I cavalieri del West
di Andrea Bosco e Domenico Rizzi (Le Mani, Recco 2011, pp.326, 22 euro)
“Quando la realtà diventa leggenda, vince la leggenda”, dice la famosa battuta di L’uomo che uccise Liberty Valance, sintetizzando le annose diatribe sul rapporto tra la realtà del West e la leggenda del western. Il libro di Andrea Bosco e Domenico Rizzi cerca invece di ritessere i rapporti tra la verità storica di alcuni celebri personaggi del West e il modo in cui sono stati reinventati sullo schermo, per la sicura gioia di tutti gli appassionati di western. Sfilano così le “ombre rosse” di Cavallo Pazzo, Toro Seduto, Cochise e Geronimo, poi quelle di David Crockett, Buffalo Bill, Custer, quindi le figure “a cavallo del mito” di Wild Bill Hickok, Calamity Jane e Wyatt Earp, per concludere con i “senza legge” della banda James-Younger, Billy the Kid o le donne del Branco Selvaggio. Per ogni personaggio, un’ampia storica seguita dalla descrizione delle sue apparizioni al cinema. In totale, trecento fitte pagine non a caso edite da un grandissimo appassionato di western e di West come Francangelo Scapolla, titolare della casa editrice Le Mani che proprio con un volume sul western aveva cominciato quasi vent’anni fa la sua avventura editoriale. Prefazione di Maurizio Porro.
Il cinema spagnolo
di Antxon Salvador (Gremese, Roma 2011, pp.279, 39 euro)

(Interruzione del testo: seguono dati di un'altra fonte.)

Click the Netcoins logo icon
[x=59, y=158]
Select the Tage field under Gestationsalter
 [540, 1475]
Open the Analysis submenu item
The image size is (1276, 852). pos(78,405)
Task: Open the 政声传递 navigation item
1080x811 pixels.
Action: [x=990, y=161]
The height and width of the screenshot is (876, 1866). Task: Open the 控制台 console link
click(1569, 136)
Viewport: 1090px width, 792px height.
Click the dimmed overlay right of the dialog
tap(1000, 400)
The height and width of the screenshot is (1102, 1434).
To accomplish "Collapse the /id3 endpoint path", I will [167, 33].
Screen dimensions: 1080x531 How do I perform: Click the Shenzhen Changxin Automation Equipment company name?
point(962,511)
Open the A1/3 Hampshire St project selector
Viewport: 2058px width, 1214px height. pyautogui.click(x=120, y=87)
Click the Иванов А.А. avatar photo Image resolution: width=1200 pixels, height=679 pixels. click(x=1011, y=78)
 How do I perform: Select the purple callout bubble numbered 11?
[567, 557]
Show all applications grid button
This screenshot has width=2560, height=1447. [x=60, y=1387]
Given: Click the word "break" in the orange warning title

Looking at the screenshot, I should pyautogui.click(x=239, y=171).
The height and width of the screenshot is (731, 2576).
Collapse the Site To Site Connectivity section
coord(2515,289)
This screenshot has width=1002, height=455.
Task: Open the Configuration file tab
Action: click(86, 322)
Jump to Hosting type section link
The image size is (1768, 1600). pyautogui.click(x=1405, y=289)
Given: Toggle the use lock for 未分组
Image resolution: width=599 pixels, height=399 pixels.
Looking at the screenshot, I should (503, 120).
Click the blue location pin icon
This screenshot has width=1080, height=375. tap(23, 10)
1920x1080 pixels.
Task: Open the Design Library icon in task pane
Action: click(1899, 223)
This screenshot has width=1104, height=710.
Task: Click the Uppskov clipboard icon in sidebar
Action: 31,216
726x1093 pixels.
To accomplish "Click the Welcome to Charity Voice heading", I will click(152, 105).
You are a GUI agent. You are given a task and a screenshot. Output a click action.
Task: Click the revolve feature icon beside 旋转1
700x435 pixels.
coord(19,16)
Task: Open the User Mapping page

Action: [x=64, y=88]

La storia del cinema di lingua spagnola attraverso le schede di 250 film, a partire da La donna del porto (1933) per arrivare a Biutiful di Inarritu, Il segreto dei suoi occhi di Campanella o al cartoon Chico e Rita (2011). In mezzo, ci sono i capolavori di Bunuel e di Almodovar, opere di Berlanga, Fernandez, Saura, Aménabar, Jodorowsky e di tanti altri registi noti anche in Italia, ma pure film inediti sul nostro mercato e comunque sconosciuti da noi, in modo da poter comporre un percorso storico per molti versi rivelatore. Tra i titoli schedati figura anche El cochecito, realizzato da Marco Ferreri prima di imporsi come regista anche in Italia. Le schede sono sintetiche e accurate, il volume è riccamente illustrato: la particolarità da ricordare è che non si tratta di una storia del cinema spagnolo, ma di “lingua spagnola”, e che quindi all’interno della cronologia vengono mescolati film prodotti in Spagna, a Cuba, in Messico, in Argentina e nei vari paesi dell’America Latina, secondo un’idea di un unico “paesaggio culturale proteso da un lato all’altro dell’Atlantico”. Curiosità: il regista più rappresentato è Bunuel (6 film), seguito da Almodovar e Berlanga (5), da Carlos Saura e dal cubano Tomas Gutierrez Alea (4).
CineCritica (n.63, luglio-settembre 2011, pp.114, 6 euro)
Ettore Scola è il regista cui viene dedicato l’abituale “primo piano” della rivista del Sindacato Nazionale Critici Cinematografici Italiani: con una lunga intervista a cura di Piero Spila e Bruno Torri, seguita da saggi di Aldo Viganò e Paolo D’Agostini. Altri argomenti del numero: il cinema basco, Pratolini e il cinema, il compositore Henry Mancini, Robert Altman, Kathryn Bigelow, Robert Bresson, /Il colore del vento/ di Bruno Bigoni.